Threat of Medicare 20% Co-pay for Lab Looms Again

BY NOW MOST OF YOU KNOW THAT THE LATEST ATTEMPT TO REINSTITUTE the 20% patient co-payment for Medicare Part B laboratory testing services was waved off in the Senate last week. But don’t relax, because similar proposals are expected to be put forward in Congress in coming months.

It was a close call for the laboratory industry last week. An economic stimulus bill in the Senate included a provision that would have imposed the application of beneficiary co-insurance and Part B deductible for clinical laboratory services. The stated justification for this provision was that it would create budget savings to offset increased Medicare payments to rural providers. Lab industry insiders close to the Washington legislative action tell THE DARK REPORT that lawmakers decided an economic stimulus bill was not the place to try and insert provisions to increase Medicare funding to rural providers. So that language was dropped from the bill that eventually passed the Senate.

Since the 20% co-payment requirement was eliminated in the late 1980s (as part of a deal to offset other Medicare cuts in reimbursement for Part B laboratory testing services), initiatives to reinstitute the 20% co-payment surface regularly. For this to happen, it means that one or more individuals within Congress and/or the Centers for Medicare and Medicaid Services (CMS) are convinced this is a way to reduce Medicare costs, regardless of its economic impact on the clinical laboratory industry.
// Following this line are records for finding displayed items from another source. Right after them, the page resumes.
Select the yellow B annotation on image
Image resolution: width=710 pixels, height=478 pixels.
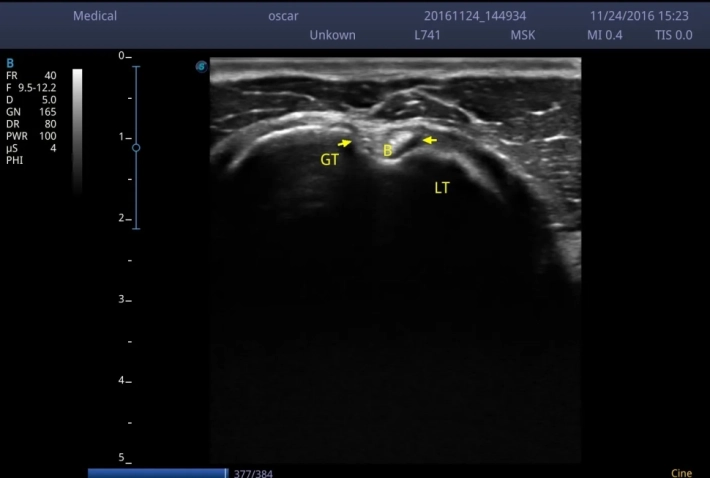(388, 151)
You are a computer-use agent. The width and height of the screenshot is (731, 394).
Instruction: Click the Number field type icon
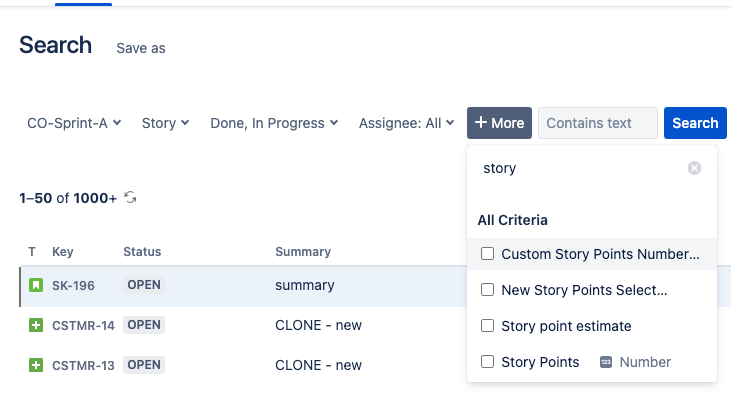point(606,362)

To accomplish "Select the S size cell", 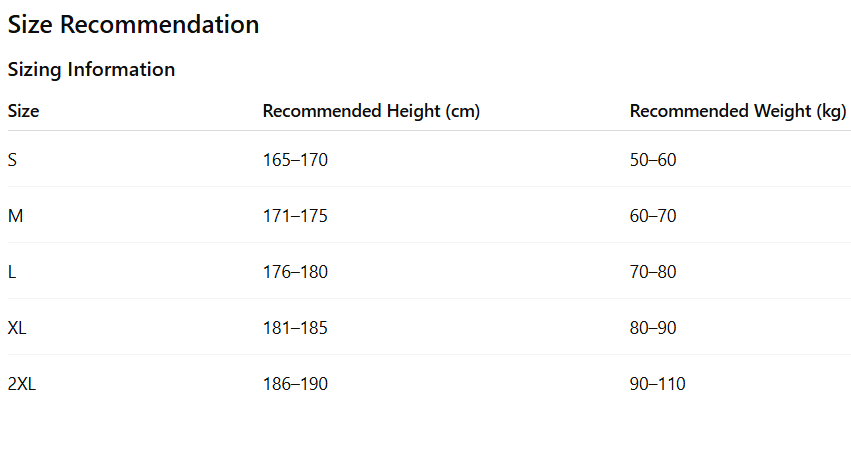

Who are these individuals? Are they known to the lab industry lobbyists in Washington, DC? Over the years, I’ve never read an analysis or commentary about proposals to reinstitute the 20% co-payment which identify specific CMS officials and legislative aides to Senators and Representatives who are the prime movers behind such proposals.

I suggest that it is timely for the collective laboratory industry to adopt a different lobbying strategy. Let’s publicly identify those individuals committed to reinstituting Part B co-payments. Let’s invite them to lab industry meetings to explain, from a public podium, why the 20% co-pay is such a good idea. Let them circulate and network at these meetings and hear, first-hand, the problems resulting from a reinstituted co-pay. Have them tour real labs to directly experience the challenges of billing charges less than $10 and $20. I think it’s time to effectively educate the root source of these unceasing efforts to reinstitute the Medicare Part B laboratory services co-pay.